Tuesday, October 25, 2011

The Epic Story of America's Great Migration


The Philadelphia Inquirer reported, "Black exodus from Southern segregation," on 24 October 2010, by Michael D. Schaffer: Half a century after the Civil War set African Americans free, another war gave them the chance finally to flee the brutal apartheid that had replaced slavery in the American South.

World War I disrupted the flow of immigrants from Europe to the United States, forcing industries in the North to begin looking for a new pool of cheap labor. They found it in the African Americans of the South, and sent recruiters into Dixie with a message of opportunity in the cities of the North.



The opportunity was more than just economic. It was a chance for a people, citizens but not fully free, to escape the system of legal segregation that demanded black deference to whites and often punished transgressions with death by lynching.


So began a migration that would long outlast the labor needs of World War I. For more than half a century, until the 1970s, millions of African Americans streamed out of the South toward the cities of the West and the North, including Philadelphia. Isabel Wilkerson tells their story superbly in The Warmth of Other Suns, a magnificent marriage of history and journalism. (The title phrase comes from a poem by the African American novelist and poet Richard Wright.)

"Over the course of six decades, some six million black southerners left the land of their forefathers and fanned out across the country for an uncertain existence in nearly every other corner of America," Wilkerson writes.



"The Great Migration would become a turning point in history. It would transform urban America and recast the social and political order of every city it touched. . . . It was the first mass act of independence by a people who were in bondage in this country for far longer than they have been free."

Beginning in the mid-1990s, Wilkerson, who won a Pulitzer Prize for feature writing as a reporter for the New York Times in 1994, interviewed more than 1,200 people, all of whom had been part of the migration.



She settled on three to carry her story: Ida Mae Gladney, who left the cotton fields of Chickasaw County, Miss., in 1937; George Starling, who fled central Florida in 1945, a step ahead of irate orange growers ready to lynch him for trying to organize pickers; and Robert Foster, a surgeon who packed up his Buick Roadmaster and set out for California in 1953.


Wilkerson, now a journalism professor at Boston University, retraced the journeys of her three main characters, including Foster's epic, nearly sleepless, drive across the vastness of the Southwest at a time when interstates didn't yet exist and public lodging for blacks was scarce.

Alternating among her characters, Wilkerson draws a reader into her narrative as she weaves a verbal tapestry, spun from beautifully turned phrases and rich in detail. Here is how she describes Milwaukee, Gladney's destination:

"Milwaukee was a frank and clattering workhorse of a town, a concrete smokestack of a place with trolley cars clanking against a web of power lines and telephone cables filling the sky. Curls of steam rose from the rooftops and from the gray hulk of the Schlitz brewery over by the Cherry Street bridge."

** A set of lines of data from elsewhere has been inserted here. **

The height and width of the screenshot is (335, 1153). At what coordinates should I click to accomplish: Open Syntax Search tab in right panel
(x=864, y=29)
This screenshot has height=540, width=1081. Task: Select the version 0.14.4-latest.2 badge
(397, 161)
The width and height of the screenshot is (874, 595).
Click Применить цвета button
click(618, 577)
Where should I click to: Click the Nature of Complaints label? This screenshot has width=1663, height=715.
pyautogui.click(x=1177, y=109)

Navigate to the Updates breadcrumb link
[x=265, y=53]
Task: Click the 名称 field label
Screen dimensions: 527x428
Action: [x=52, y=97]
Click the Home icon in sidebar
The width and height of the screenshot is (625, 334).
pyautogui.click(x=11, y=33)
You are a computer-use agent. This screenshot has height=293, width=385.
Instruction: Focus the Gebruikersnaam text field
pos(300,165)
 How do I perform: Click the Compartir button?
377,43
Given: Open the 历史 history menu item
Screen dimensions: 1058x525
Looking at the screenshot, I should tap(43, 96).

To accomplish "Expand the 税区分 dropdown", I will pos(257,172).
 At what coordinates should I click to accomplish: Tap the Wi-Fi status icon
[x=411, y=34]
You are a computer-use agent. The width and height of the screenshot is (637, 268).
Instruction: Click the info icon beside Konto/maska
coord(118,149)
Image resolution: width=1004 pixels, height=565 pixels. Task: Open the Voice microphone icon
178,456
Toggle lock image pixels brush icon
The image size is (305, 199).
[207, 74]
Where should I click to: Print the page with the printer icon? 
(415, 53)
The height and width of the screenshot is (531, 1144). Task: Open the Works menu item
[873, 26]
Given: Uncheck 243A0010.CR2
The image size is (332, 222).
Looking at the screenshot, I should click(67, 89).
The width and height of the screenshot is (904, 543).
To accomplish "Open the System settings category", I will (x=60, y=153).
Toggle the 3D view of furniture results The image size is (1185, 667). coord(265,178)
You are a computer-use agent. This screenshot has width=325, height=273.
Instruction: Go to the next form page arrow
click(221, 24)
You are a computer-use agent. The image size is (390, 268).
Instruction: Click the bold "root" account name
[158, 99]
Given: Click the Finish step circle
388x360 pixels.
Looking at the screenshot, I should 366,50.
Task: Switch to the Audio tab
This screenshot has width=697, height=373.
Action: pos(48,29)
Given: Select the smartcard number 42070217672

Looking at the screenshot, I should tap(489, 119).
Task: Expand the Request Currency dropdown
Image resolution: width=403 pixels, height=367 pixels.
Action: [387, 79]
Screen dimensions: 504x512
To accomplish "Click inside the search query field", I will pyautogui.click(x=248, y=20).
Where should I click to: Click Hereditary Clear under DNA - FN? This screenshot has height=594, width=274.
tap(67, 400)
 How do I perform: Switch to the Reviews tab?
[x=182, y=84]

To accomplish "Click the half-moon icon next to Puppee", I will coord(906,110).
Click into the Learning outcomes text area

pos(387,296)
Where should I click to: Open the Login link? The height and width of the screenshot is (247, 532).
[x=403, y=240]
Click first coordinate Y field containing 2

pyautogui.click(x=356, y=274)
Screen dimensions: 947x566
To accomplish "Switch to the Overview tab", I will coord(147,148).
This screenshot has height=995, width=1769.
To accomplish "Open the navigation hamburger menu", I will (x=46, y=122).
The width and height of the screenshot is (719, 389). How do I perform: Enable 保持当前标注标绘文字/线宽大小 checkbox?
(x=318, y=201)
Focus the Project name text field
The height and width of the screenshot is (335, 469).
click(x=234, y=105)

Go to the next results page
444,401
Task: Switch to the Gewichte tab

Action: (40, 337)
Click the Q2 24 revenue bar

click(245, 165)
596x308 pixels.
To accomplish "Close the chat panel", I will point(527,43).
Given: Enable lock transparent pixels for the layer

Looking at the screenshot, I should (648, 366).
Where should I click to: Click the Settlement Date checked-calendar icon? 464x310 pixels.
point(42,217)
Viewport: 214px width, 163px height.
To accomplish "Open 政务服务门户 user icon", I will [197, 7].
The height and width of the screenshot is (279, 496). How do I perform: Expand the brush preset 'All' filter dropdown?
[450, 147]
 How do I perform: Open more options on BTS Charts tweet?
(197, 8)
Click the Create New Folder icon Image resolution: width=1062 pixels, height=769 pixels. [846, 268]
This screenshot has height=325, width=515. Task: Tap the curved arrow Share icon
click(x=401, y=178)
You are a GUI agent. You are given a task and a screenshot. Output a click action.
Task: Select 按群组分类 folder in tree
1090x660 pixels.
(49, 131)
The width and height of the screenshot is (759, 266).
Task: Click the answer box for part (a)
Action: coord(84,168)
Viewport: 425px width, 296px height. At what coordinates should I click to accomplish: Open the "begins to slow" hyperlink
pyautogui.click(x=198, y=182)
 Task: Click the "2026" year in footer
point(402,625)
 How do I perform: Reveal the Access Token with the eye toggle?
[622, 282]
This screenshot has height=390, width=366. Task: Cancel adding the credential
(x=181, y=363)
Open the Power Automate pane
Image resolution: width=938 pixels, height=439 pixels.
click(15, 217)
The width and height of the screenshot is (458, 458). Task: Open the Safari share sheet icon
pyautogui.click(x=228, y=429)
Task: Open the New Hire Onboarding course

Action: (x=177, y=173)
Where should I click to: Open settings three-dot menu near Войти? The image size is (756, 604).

Relying on all those hours of meticulous interviewing, Wilkerson fleshes out her characters as completely as if they were characters in a novel: Gladney is the indomitable matriarch, Starling the upright and indignant man who pushes back against a racist society, and Foster the striver, anxious that his achievements be properly acknowledged.

In Foster, Wilkerson found an especially fascinating character, a skilled surgeon and compassionate healer of enormous ego and enormous insecurity, obsessed with status symbols, addicted to gambling, and eager for approval not just from whites but from his in-laws, pillars of black society in Atlanta. She clearly likes him and just as clearly sees his flaws:

"He had a Napoleon complex, a southern complex, a baby-of-the-family complex. He had both a superiority and an inferiority complex, and, because he was born on Christmas Day, a Christmas baby complex."

The world that the black newcomers found in the North was far from being a heaven of racial amity, but it was light-years better than what they had left behind in the South. For one thing, they could vote, as Ida Mae Gladney found to her surprise in 1940. Back in the South, she would never have ventured to the polls. If she had, Wilkerson writes, "she would have been turned away for failing to pay a poll tax or not being able to answer a question on a literary test for which there was no answer, such as how many grains of sand there were on the beach. . . ."

Wilkerson argues that historians have not paid sufficient attention to the Great Migration, that it was seismic but silent, unorganized and spread out over decades.

"It would become," she writes, "the biggest underreported story of the twentieth century."